**TASK PROMPT:** Write out every entry word for word.

─── RAW DATA ───

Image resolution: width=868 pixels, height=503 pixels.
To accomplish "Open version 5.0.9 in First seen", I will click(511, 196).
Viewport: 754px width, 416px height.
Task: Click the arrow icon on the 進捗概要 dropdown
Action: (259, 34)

───

**SOLVED EXERCISE:**
Image resolution: width=868 pixels, height=503 pixels.
To accomplish "Open version 5.0.9 in First seen", I will click(511, 196).
Viewport: 754px width, 416px height.
Task: Click the arrow icon on the 進捗概要 dropdown
Action: (259, 34)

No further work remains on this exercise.